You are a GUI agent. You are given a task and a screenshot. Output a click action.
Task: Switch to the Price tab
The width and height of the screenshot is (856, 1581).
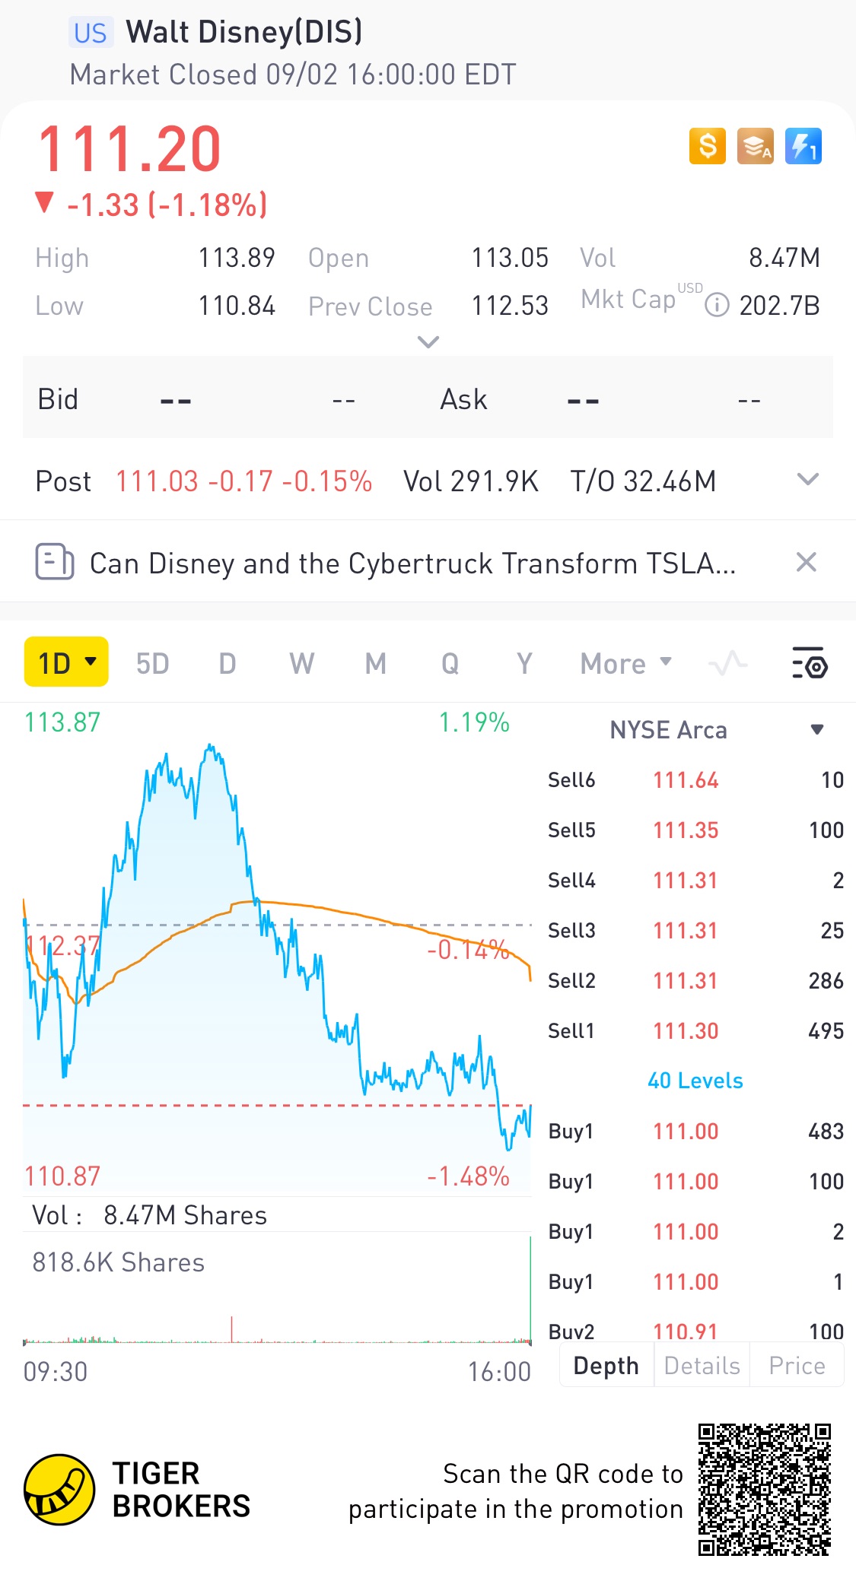pyautogui.click(x=797, y=1366)
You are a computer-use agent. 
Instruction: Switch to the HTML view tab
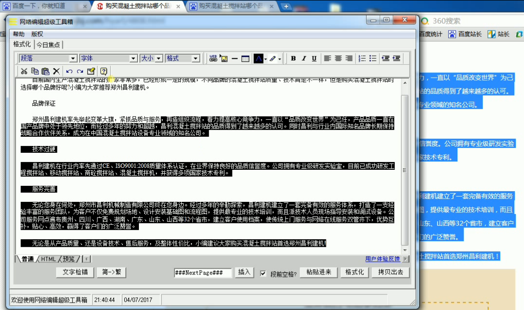48,259
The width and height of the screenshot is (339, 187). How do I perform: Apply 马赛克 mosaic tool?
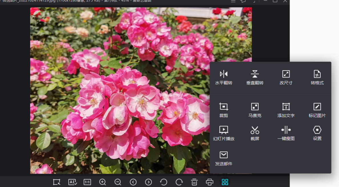tap(255, 110)
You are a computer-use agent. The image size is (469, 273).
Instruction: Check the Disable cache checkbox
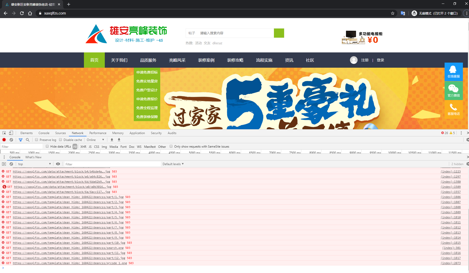click(x=61, y=140)
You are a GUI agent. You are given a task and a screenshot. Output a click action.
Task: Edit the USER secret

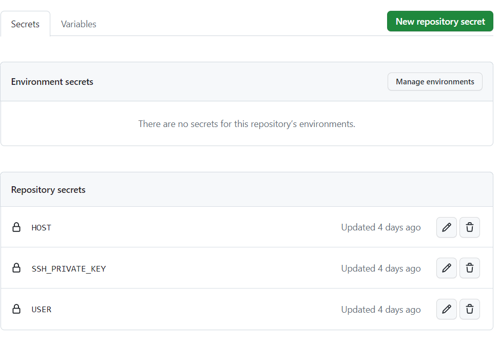tap(446, 309)
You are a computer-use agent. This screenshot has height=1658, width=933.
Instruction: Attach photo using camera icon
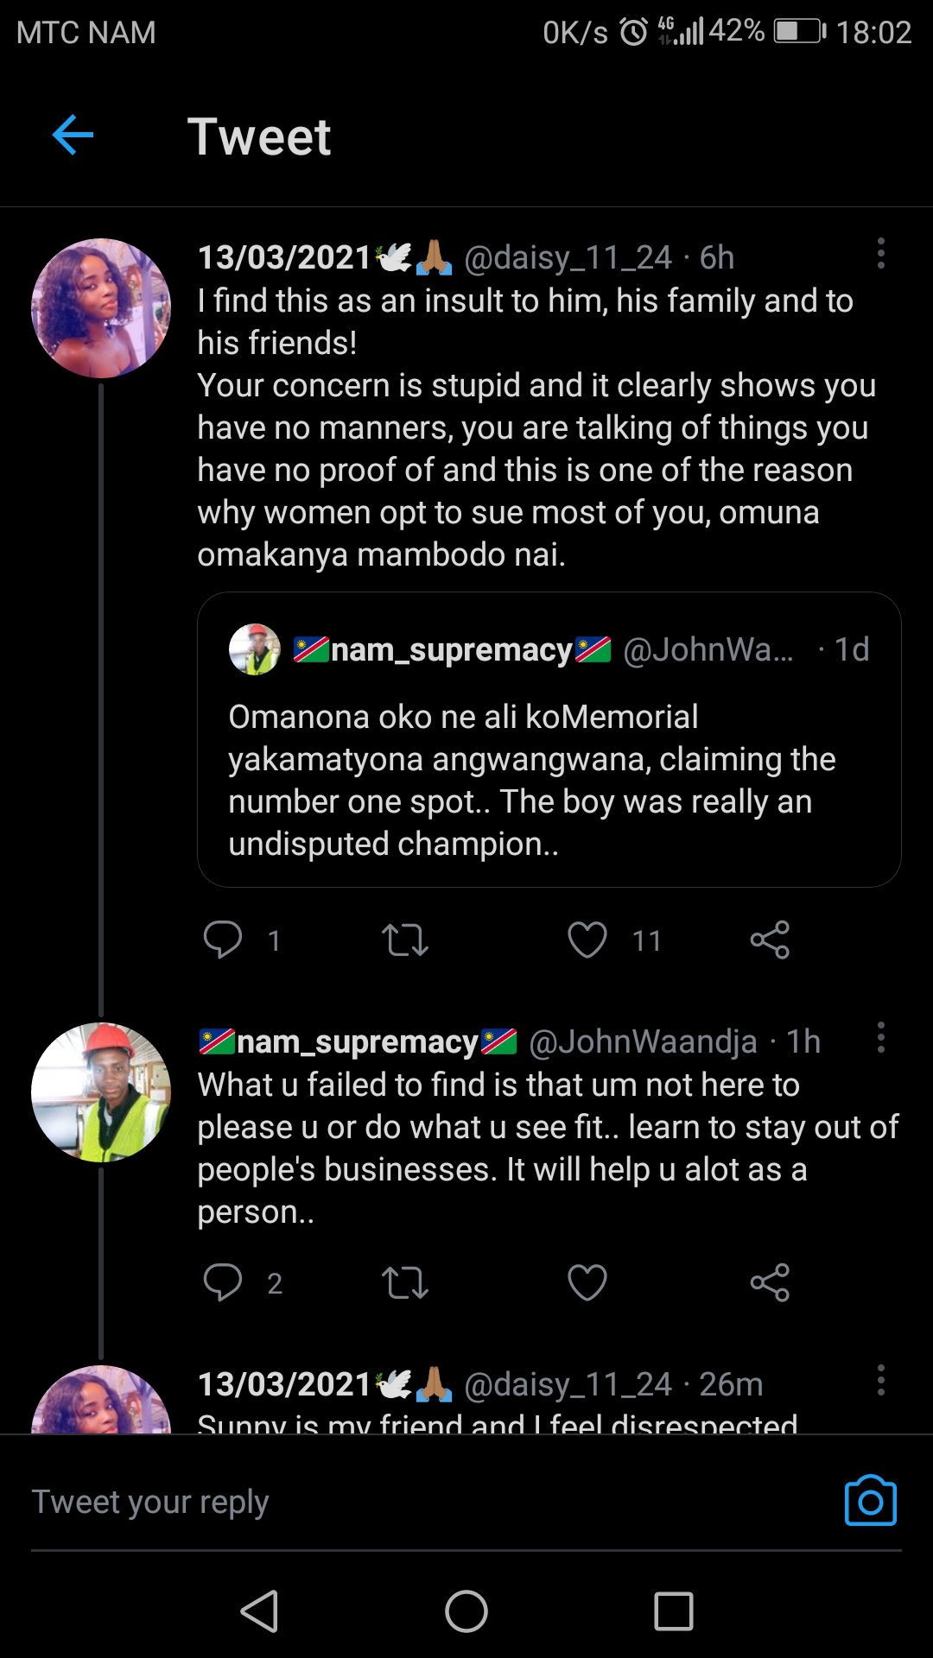tap(870, 1501)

Aim of the task:
Nothing but a number is wanted here: how many lines of the material contain the string "agent".

Solution for this exercise:
5